WHAT THE TASK REQUIRES – Render every line of the records below as a Markdown table with the columns "Row" and "Line", numbering the rows in order and leaving out blank lines.

GIVEN INFORMATION –
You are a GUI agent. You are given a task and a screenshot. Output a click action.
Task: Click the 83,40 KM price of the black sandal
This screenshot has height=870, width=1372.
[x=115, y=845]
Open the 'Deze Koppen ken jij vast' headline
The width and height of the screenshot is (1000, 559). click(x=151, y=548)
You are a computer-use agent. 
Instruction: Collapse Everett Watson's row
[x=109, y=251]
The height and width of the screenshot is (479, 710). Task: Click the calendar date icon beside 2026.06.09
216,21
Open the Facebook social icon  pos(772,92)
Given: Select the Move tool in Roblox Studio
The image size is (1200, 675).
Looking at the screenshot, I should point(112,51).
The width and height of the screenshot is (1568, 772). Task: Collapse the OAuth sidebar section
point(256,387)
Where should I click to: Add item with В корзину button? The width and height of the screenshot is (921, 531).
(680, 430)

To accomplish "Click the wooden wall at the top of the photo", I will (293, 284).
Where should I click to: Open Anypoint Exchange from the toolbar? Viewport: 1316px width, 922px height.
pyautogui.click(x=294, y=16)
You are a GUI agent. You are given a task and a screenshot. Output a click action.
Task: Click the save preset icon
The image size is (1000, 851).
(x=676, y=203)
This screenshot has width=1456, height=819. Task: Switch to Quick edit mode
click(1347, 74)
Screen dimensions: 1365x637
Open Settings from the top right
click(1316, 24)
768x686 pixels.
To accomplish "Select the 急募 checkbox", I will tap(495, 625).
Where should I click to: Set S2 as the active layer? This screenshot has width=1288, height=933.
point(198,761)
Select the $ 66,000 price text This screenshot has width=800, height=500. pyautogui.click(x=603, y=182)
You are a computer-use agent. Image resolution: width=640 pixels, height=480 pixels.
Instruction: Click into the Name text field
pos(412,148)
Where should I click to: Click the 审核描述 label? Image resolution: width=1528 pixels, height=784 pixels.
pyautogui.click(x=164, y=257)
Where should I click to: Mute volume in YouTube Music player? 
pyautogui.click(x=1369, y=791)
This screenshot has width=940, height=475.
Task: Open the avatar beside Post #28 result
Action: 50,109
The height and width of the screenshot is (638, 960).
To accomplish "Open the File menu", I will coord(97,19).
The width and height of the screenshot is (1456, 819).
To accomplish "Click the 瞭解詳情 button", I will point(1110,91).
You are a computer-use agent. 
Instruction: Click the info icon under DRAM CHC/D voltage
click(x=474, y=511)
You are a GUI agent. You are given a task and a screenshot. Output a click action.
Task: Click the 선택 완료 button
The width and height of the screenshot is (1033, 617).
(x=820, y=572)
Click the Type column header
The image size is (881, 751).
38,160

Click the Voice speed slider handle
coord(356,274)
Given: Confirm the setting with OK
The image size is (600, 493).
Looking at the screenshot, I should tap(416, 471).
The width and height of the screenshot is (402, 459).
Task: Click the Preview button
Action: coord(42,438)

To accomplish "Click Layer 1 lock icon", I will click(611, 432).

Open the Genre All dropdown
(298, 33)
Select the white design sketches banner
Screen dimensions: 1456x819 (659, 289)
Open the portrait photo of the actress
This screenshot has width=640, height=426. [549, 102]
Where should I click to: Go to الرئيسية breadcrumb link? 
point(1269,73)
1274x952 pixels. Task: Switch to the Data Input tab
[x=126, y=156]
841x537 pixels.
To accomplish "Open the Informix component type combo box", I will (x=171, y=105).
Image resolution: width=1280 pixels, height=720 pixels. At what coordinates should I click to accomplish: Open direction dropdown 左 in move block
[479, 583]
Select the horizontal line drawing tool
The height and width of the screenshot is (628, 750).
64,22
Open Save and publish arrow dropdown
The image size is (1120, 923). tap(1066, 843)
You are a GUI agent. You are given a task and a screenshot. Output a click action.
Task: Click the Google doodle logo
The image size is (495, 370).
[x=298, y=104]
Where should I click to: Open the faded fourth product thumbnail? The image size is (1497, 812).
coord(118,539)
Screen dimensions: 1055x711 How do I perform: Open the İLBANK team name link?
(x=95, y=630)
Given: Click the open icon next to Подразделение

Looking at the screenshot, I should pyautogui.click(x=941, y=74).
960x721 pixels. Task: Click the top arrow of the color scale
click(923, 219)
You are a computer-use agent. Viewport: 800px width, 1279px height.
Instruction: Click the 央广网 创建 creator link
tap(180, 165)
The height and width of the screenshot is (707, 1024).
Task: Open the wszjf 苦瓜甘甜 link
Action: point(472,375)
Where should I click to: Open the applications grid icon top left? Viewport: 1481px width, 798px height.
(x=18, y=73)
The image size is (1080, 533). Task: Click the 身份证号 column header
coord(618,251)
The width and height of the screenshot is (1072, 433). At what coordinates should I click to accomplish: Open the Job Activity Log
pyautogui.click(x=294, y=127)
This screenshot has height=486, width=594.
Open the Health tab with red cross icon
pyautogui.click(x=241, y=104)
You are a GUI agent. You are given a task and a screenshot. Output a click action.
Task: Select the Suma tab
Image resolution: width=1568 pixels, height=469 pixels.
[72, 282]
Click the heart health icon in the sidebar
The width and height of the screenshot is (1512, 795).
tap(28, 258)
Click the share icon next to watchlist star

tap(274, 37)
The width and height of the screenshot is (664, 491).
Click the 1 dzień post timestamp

RESPONSE TO THE EXERCISE –
| Row | Line |
|---|---|
| 1 | You are a GUI agent. You are given a task and a screenshot. Output a click action. |
| 2 | Task: Click the 83,40 KM price of the black sandal |
| 3 | This screenshot has height=870, width=1372. |
| 4 | [x=115, y=845] |
| 5 | Open the 'Deze Koppen ken jij vast' headline |
| 6 | The width and height of the screenshot is (1000, 559). click(x=151, y=548) |
| 7 | You are a computer-use agent.  |
| 8 | Instruction: Collapse Everett Watson's row |
| 9 | [x=109, y=251] |
| 10 | The height and width of the screenshot is (479, 710). Task: Click the calendar date icon beside 2026.06.09 |
| 11 | 216,21 |
| 12 | Open the Facebook social icon  pos(772,92) |
| 13 | Given: Select the Move tool in Roblox Studio |
| 14 | The image size is (1200, 675). |
| 15 | Looking at the screenshot, I should point(112,51). |
| 16 | The width and height of the screenshot is (1568, 772). Task: Collapse the OAuth sidebar section |
| 17 | point(256,387) |
| 18 | Where should I click to: Add item with В корзину button? The width and height of the screenshot is (921, 531). |
| 19 | (680, 430) |
| 20 | To accomplish "Click the wooden wall at the top of the photo", I will (293, 284). |
| 21 | Where should I click to: Open Anypoint Exchange from the toolbar? Viewport: 1316px width, 922px height. |
| 22 | pyautogui.click(x=294, y=16) |
| 23 | You are a GUI agent. You are given a task and a screenshot. Output a click action. |
| 24 | Task: Click the save preset icon |
| 25 | The image size is (1000, 851). |
| 26 | (x=676, y=203) |
| 27 | This screenshot has width=1456, height=819. Task: Switch to Quick edit mode |
| 28 | click(1347, 74) |
| 29 | Screen dimensions: 1365x637 |
| 30 | Open Settings from the top right |
| 31 | click(1316, 24) |
| 32 | 768x686 pixels. |
| 33 | To accomplish "Select the 急募 checkbox", I will tap(495, 625). |
| 34 | Where should I click to: Set S2 as the active layer? This screenshot has width=1288, height=933. |
| 35 | point(198,761) |
| 36 | Select the $ 66,000 price text This screenshot has width=800, height=500. pyautogui.click(x=603, y=182) |
| 37 | You are a computer-use agent. Image resolution: width=640 pixels, height=480 pixels. |
| 38 | Instruction: Click into the Name text field |
| 39 | pos(412,148) |
| 40 | Where should I click to: Click the 审核描述 label? Image resolution: width=1528 pixels, height=784 pixels. |
| 41 | pyautogui.click(x=164, y=257) |
| 42 | Where should I click to: Mute volume in YouTube Music player?  |
| 43 | pyautogui.click(x=1369, y=791) |
| 44 | This screenshot has width=940, height=475. |
| 45 | Task: Open the avatar beside Post #28 result |
| 46 | Action: 50,109 |
| 47 | The height and width of the screenshot is (638, 960). |
| 48 | To accomplish "Open the File menu", I will coord(97,19). |
| 49 | The width and height of the screenshot is (1456, 819). |
| 50 | To accomplish "Click the 瞭解詳情 button", I will point(1110,91). |
| 51 | You are a computer-use agent.  |
| 52 | Instruction: Click the info icon under DRAM CHC/D voltage |
| 53 | click(x=474, y=511) |
| 54 | You are a GUI agent. You are given a task and a screenshot. Output a click action. |
| 55 | Task: Click the 선택 완료 button |
| 56 | The width and height of the screenshot is (1033, 617). |
| 57 | (x=820, y=572) |
| 58 | Click the Type column header |
| 59 | The image size is (881, 751). |
| 60 | 38,160 |
| 61 | Click the Voice speed slider handle |
| 62 | coord(356,274) |
| 63 | Given: Confirm the setting with OK |
| 64 | The image size is (600, 493). |
| 65 | Looking at the screenshot, I should tap(416, 471). |
| 66 | The width and height of the screenshot is (402, 459). |
| 67 | Task: Click the Preview button |
| 68 | Action: coord(42,438) |
| 69 | To accomplish "Click Layer 1 lock icon", I will click(611, 432). |
| 70 | Open the Genre All dropdown |
| 71 | (298, 33) |
| 72 | Select the white design sketches banner |
| 73 | Screen dimensions: 1456x819 (659, 289) |
| 74 | Open the portrait photo of the actress |
| 75 | This screenshot has width=640, height=426. [549, 102] |
| 76 | Where should I click to: Go to الرئيسية breadcrumb link?  |
| 77 | point(1269,73) |
| 78 | 1274x952 pixels. Task: Switch to the Data Input tab |
| 79 | [x=126, y=156] |
| 80 | 841x537 pixels. |
| 81 | To accomplish "Open the Informix component type combo box", I will (x=171, y=105). |
| 82 | Image resolution: width=1280 pixels, height=720 pixels. At what coordinates should I click to accomplish: Open direction dropdown 左 in move block |
| 83 | [479, 583] |
| 84 | Select the horizontal line drawing tool |
| 85 | The height and width of the screenshot is (628, 750). |
| 86 | 64,22 |
| 87 | Open Save and publish arrow dropdown |
| 88 | The image size is (1120, 923). tap(1066, 843) |
| 89 | You are a GUI agent. You are given a task and a screenshot. Output a click action. |
| 90 | Task: Click the Google doodle logo |
| 91 | The image size is (495, 370). |
| 92 | [x=298, y=104] |
| 93 | Where should I click to: Open the faded fourth product thumbnail? The image size is (1497, 812). |
| 94 | coord(118,539) |
| 95 | Screen dimensions: 1055x711 How do I perform: Open the İLBANK team name link? |
| 96 | (x=95, y=630) |
| 97 | Given: Click the open icon next to Подразделение |
| 98 | Looking at the screenshot, I should pyautogui.click(x=941, y=74). |
| 99 | 960x721 pixels. Task: Click the top arrow of the color scale |
| 100 | click(923, 219) |
| 101 | You are a computer-use agent. Viewport: 800px width, 1279px height. |
| 102 | Instruction: Click the 央广网 创建 creator link |
| 103 | tap(180, 165) |
| 104 | The height and width of the screenshot is (707, 1024). |
| 105 | Task: Open the wszjf 苦瓜甘甜 link |
| 106 | Action: point(472,375) |
| 107 | Where should I click to: Open the applications grid icon top left? Viewport: 1481px width, 798px height. |
| 108 | (x=18, y=73) |
| 109 | The image size is (1080, 533). Task: Click the 身份证号 column header |
| 110 | coord(618,251) |
| 111 | The width and height of the screenshot is (1072, 433). At what coordinates should I click to accomplish: Open the Job Activity Log |
| 112 | pyautogui.click(x=294, y=127) |
| 113 | This screenshot has height=486, width=594. |
| 114 | Open the Health tab with red cross icon |
| 115 | pyautogui.click(x=241, y=104) |
| 116 | You are a GUI agent. You are given a task and a screenshot. Output a click action. |
| 117 | Task: Select the Suma tab |
| 118 | Image resolution: width=1568 pixels, height=469 pixels. |
| 119 | [72, 282] |
| 120 | Click the heart health icon in the sidebar |
| 121 | The width and height of the screenshot is (1512, 795). |
| 122 | tap(28, 258) |
| 123 | Click the share icon next to watchlist star |
| 124 | tap(274, 37) |
| 125 | The width and height of the screenshot is (664, 491). |
| 126 | Click the 1 dzień post timestamp |